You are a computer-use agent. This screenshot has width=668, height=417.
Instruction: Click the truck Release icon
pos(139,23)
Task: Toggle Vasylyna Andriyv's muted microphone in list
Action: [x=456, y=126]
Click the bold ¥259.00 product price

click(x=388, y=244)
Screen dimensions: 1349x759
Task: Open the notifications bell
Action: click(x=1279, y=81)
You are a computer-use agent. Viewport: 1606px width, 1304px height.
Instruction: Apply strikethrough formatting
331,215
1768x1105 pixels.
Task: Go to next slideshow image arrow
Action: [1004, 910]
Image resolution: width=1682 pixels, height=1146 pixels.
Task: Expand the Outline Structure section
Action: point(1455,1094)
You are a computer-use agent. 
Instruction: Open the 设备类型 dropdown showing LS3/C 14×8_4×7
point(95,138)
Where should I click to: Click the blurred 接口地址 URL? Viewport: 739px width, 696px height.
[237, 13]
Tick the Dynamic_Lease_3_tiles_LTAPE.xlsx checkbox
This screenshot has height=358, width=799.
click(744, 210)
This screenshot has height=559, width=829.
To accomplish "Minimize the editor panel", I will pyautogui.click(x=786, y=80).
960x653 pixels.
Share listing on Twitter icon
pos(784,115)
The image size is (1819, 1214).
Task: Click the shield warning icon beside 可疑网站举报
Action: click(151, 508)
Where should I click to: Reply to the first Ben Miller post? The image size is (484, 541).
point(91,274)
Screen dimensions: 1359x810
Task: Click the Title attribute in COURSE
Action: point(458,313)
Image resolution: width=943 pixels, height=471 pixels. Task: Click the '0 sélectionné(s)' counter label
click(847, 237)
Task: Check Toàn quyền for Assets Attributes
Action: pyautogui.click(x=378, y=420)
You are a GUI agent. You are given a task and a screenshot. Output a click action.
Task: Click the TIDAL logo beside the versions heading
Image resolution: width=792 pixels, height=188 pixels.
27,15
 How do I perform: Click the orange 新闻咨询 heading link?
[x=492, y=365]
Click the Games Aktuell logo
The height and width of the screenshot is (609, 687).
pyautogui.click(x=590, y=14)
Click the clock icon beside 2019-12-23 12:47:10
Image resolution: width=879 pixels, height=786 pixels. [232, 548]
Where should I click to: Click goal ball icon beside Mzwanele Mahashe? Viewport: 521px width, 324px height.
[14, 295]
════════════════════
Exercise goal:
Reproduce all of the data above word for word, keeping every line in its original order.

Final answer:
You are a computer-use agent. This screenshot has width=668, height=417.
Instruction: Click the truck Release icon
pos(139,23)
Task: Toggle Vasylyna Andriyv's muted microphone in list
Action: [x=456, y=126]
Click the bold ¥259.00 product price

click(x=388, y=244)
Screen dimensions: 1349x759
Task: Open the notifications bell
Action: click(x=1279, y=81)
You are a computer-use agent. Viewport: 1606px width, 1304px height.
Instruction: Apply strikethrough formatting
331,215
1768x1105 pixels.
Task: Go to next slideshow image arrow
Action: [1004, 910]
Image resolution: width=1682 pixels, height=1146 pixels.
Task: Expand the Outline Structure section
Action: point(1455,1094)
You are a computer-use agent. 
Instruction: Open the 设备类型 dropdown showing LS3/C 14×8_4×7
point(95,138)
Where should I click to: Click the blurred 接口地址 URL? Viewport: 739px width, 696px height.
[237, 13]
Tick the Dynamic_Lease_3_tiles_LTAPE.xlsx checkbox
This screenshot has height=358, width=799.
click(744, 210)
This screenshot has height=559, width=829.
To accomplish "Minimize the editor panel", I will pyautogui.click(x=786, y=80).
960x653 pixels.
Share listing on Twitter icon
pos(784,115)
The image size is (1819, 1214).
Task: Click the shield warning icon beside 可疑网站举报
Action: click(151, 508)
Where should I click to: Reply to the first Ben Miller post? The image size is (484, 541).
point(91,274)
Screen dimensions: 1359x810
Task: Click the Title attribute in COURSE
Action: point(458,313)
Image resolution: width=943 pixels, height=471 pixels. Task: Click the '0 sélectionné(s)' counter label
click(847, 237)
Task: Check Toàn quyền for Assets Attributes
Action: pyautogui.click(x=378, y=420)
You are a GUI agent. You are given a task and a screenshot. Output a click action.
Task: Click the TIDAL logo beside the versions heading
Image resolution: width=792 pixels, height=188 pixels.
27,15
 How do I perform: Click the orange 新闻咨询 heading link?
[x=492, y=365]
Click the Games Aktuell logo
The height and width of the screenshot is (609, 687).
pyautogui.click(x=590, y=14)
Click the clock icon beside 2019-12-23 12:47:10
Image resolution: width=879 pixels, height=786 pixels. [232, 548]
Where should I click to: Click goal ball icon beside Mzwanele Mahashe? Viewport: 521px width, 324px height.
[14, 295]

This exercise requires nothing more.